Godfrey's books focused on the uncomfortable teen years, the upper elementary/junior-high school period of adjustment. "Kids, teachers and librarians knew Martyn really loved his audience," says Lyle Weis, his writing partner in the Flash Fiction series. "His heart went out to the average kid who was confused in the face of a challenge."

While his books and readings were widely known, one publication seemed to have missed the attention of his readership: Discovering Dinosaurs, a comic book for a 1997 historical series from McClelland & Stewart distributed in McDonalds restaurants. Set in the Alberta Badlands, the comic told the story of the 1884 discovery of dinosaur fossils by Geological Survey explorer Joseph Tyrrell.
His stand-up comic attitude also attracted children to his writing workshops such as YouthWrite, sponsored by the Alberta Writers Guild for students during the summer.

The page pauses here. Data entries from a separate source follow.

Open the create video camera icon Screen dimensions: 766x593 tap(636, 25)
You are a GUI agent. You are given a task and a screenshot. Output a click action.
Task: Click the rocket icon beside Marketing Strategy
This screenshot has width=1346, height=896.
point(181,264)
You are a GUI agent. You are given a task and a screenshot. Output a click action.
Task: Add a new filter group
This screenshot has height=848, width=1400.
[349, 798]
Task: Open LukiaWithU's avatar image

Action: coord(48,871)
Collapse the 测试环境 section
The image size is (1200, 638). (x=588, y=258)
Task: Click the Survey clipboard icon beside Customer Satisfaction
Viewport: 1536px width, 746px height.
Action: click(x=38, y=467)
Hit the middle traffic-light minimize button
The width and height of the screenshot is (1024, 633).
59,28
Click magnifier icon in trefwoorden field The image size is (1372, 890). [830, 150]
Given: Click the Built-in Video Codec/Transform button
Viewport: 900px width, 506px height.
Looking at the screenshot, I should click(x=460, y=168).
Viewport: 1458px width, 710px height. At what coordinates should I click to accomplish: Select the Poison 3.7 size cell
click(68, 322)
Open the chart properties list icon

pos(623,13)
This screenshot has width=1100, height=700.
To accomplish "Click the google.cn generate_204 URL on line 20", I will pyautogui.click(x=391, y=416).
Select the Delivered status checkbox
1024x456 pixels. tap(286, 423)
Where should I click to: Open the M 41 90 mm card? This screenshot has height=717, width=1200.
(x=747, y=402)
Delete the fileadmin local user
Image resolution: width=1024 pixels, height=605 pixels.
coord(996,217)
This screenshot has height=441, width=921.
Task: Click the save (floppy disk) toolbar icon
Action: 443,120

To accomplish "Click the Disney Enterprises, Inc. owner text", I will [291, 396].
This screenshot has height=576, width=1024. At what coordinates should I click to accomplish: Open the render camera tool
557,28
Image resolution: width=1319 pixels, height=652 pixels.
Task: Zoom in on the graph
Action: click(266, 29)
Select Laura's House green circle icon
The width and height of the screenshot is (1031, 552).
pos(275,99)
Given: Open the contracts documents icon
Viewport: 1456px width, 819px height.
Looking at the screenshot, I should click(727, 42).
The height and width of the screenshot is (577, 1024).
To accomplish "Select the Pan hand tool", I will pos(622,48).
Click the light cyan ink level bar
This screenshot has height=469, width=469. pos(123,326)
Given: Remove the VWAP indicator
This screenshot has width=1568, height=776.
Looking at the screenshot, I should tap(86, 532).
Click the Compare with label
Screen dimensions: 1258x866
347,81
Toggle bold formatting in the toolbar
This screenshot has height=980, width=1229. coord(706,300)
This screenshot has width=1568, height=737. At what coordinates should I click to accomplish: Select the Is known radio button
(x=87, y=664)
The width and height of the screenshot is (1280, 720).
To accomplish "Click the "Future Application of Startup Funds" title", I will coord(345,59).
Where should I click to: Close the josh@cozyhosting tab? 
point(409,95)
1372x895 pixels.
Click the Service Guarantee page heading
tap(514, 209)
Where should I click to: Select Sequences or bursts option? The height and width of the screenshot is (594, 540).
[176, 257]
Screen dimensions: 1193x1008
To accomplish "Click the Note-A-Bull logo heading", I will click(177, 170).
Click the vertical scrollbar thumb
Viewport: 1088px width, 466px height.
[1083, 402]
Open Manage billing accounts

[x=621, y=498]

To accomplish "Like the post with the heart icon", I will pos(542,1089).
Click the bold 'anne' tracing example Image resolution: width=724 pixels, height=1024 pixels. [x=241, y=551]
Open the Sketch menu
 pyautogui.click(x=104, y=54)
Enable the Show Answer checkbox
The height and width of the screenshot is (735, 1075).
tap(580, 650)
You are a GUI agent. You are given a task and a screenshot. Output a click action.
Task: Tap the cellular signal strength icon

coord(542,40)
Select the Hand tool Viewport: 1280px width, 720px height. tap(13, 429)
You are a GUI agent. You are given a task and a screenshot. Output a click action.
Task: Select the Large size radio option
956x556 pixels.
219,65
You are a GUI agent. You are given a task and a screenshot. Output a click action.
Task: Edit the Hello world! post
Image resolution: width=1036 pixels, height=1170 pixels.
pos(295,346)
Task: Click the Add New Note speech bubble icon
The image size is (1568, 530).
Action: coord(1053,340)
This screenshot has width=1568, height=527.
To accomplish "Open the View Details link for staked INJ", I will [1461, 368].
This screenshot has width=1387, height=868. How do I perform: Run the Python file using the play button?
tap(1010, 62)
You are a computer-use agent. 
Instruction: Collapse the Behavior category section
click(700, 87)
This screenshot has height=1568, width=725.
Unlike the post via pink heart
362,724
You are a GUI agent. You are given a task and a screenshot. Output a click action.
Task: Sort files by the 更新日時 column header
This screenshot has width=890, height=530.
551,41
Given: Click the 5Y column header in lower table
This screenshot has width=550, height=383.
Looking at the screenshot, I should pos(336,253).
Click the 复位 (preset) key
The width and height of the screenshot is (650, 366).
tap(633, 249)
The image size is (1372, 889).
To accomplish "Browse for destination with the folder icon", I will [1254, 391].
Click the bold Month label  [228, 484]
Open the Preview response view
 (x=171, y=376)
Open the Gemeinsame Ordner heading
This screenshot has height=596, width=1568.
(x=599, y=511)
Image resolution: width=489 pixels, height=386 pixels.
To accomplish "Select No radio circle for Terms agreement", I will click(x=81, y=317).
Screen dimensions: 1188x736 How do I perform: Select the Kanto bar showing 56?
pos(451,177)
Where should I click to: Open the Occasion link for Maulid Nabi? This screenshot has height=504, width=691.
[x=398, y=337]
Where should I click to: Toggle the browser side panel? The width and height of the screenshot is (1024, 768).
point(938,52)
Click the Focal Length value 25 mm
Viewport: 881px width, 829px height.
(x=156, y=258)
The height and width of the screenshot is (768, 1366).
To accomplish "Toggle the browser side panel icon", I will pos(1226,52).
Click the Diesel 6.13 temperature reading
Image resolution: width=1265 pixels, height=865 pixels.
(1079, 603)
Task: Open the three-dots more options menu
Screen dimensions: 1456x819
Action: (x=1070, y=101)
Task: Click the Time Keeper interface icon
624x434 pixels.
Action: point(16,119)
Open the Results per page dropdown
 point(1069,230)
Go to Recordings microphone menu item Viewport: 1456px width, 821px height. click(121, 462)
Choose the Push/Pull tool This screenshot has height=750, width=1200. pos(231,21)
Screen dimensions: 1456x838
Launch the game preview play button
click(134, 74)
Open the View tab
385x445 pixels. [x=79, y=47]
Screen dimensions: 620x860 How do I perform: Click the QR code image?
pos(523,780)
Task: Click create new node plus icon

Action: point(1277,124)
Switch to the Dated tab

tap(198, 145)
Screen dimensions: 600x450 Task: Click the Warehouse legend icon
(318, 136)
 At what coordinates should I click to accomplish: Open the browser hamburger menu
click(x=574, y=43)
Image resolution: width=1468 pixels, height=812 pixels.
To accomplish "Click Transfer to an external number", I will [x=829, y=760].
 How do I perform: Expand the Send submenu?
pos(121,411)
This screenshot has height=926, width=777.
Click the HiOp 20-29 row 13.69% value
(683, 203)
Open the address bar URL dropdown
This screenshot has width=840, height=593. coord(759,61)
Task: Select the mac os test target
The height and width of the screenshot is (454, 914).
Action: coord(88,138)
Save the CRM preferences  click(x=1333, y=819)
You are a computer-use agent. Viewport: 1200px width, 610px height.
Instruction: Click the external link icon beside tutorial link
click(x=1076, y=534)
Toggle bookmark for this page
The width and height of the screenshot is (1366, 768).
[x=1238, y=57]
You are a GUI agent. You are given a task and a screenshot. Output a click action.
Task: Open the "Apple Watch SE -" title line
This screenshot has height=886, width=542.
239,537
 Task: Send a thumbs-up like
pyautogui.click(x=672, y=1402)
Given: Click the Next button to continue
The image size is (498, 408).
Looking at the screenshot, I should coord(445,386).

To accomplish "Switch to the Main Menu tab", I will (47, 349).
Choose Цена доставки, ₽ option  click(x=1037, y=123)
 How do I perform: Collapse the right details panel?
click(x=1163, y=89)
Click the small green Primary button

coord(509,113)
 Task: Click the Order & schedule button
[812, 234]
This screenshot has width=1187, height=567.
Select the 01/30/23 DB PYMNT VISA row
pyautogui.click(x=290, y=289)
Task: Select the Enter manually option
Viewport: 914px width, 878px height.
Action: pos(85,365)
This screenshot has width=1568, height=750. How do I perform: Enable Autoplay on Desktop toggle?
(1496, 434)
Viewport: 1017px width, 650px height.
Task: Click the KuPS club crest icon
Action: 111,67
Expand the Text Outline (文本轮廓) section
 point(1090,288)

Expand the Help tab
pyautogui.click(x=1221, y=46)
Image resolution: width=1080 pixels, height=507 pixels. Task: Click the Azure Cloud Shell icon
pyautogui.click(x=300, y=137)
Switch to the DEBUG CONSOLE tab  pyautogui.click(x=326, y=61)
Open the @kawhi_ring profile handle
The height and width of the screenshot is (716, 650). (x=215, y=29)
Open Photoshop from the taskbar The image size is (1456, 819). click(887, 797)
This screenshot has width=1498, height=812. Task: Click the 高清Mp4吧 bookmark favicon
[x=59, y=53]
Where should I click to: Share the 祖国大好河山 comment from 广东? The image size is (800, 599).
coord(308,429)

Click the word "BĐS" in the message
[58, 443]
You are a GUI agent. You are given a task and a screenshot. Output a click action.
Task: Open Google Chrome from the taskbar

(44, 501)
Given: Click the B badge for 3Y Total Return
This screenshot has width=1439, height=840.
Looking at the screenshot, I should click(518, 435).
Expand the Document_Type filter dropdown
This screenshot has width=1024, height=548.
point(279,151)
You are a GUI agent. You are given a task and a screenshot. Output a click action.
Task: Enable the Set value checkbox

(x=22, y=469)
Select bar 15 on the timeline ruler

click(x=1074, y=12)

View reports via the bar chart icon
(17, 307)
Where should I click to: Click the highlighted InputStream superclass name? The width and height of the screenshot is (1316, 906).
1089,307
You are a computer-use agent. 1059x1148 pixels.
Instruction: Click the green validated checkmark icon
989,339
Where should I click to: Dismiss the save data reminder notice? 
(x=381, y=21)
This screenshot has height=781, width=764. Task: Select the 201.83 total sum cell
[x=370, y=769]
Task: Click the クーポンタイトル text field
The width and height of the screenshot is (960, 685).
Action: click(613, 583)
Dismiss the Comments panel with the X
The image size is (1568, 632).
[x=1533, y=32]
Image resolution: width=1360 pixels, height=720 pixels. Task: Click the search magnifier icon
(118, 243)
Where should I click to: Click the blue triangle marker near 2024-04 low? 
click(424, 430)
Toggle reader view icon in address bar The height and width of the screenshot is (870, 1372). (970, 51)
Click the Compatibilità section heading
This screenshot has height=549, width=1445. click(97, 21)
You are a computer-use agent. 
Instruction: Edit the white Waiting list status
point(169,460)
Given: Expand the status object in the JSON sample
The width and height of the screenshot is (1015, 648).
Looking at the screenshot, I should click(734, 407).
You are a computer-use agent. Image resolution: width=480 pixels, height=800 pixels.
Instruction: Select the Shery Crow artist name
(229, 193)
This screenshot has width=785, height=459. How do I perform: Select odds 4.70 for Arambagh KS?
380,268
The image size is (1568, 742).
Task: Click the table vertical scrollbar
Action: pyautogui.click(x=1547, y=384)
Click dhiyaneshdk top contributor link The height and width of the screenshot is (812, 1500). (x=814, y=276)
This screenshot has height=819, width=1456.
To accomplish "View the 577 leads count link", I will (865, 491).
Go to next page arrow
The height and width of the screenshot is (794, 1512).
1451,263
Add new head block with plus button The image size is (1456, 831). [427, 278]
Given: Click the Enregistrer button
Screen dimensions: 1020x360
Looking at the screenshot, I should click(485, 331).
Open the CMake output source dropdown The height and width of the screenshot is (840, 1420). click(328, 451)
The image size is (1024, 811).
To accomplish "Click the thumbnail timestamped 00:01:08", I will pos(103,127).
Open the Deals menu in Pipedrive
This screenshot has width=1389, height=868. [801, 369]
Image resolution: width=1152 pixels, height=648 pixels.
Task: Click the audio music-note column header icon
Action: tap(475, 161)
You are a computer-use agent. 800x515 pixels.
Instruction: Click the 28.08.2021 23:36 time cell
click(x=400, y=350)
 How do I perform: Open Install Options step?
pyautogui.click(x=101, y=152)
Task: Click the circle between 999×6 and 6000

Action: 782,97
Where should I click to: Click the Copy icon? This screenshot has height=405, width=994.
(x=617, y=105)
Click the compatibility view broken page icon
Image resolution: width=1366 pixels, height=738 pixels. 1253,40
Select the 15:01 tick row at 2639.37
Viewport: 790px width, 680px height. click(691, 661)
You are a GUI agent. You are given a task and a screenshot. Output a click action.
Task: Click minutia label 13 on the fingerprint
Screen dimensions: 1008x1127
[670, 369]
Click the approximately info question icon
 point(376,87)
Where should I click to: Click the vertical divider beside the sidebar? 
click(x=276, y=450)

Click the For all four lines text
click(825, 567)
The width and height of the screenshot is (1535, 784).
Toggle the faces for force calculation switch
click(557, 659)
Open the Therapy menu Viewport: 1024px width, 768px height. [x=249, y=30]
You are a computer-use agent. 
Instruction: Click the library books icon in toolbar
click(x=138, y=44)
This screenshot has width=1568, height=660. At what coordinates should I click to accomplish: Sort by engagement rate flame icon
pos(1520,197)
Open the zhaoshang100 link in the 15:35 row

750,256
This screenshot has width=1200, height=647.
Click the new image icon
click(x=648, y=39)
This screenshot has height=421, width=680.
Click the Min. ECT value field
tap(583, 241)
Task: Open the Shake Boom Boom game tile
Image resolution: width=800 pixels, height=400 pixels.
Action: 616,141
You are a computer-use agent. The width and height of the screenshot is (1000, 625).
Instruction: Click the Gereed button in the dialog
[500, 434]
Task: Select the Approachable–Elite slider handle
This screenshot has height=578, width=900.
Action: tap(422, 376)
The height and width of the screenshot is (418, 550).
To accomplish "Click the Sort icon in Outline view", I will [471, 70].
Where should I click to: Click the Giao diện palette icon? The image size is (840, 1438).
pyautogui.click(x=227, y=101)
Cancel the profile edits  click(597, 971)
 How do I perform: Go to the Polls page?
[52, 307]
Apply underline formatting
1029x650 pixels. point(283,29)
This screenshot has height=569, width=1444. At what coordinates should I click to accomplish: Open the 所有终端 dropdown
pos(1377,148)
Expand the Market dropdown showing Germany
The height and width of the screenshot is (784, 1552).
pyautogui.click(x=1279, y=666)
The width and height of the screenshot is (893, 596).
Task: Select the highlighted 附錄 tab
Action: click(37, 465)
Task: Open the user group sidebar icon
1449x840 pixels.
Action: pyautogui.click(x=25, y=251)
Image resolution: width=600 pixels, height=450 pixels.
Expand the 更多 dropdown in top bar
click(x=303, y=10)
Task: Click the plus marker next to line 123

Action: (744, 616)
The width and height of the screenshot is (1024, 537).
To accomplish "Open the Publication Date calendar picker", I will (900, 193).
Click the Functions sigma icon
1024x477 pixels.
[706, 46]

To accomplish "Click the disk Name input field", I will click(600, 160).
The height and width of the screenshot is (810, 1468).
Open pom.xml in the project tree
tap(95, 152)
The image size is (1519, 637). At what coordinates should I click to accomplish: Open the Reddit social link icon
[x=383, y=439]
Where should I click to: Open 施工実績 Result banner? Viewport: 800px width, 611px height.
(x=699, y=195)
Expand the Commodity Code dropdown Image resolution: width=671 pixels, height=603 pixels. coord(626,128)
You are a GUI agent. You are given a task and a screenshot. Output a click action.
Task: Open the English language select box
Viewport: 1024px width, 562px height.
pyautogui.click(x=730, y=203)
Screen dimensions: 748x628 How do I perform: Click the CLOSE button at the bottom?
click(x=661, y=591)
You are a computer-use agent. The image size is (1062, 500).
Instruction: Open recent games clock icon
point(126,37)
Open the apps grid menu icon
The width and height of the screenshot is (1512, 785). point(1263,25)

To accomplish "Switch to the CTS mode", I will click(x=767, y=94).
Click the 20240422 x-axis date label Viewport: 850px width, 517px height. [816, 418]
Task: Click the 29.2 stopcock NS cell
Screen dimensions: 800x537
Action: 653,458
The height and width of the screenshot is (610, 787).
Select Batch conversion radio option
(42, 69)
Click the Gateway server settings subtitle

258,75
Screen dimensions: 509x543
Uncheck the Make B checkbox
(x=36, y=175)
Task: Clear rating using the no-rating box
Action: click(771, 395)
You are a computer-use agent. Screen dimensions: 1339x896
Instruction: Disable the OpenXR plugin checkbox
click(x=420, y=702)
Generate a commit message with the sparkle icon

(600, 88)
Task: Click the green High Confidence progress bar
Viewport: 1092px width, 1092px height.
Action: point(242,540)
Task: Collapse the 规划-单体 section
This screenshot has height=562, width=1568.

In September 2002, the Martyn Godfrey Young Writers' Awards were announced to carry forward the legacy of this very humorous author. Writers in Grades 7 to 9 were to write a humorous piece of between 500 and 1,500 words. It could be fiction or non-fiction, fantasy or reality-based, an essay or an opinion. As Godfrey's daughter Selby said when the award was announced, there was but one rule: the piece had to be funny, because "Dad was a very funny guy."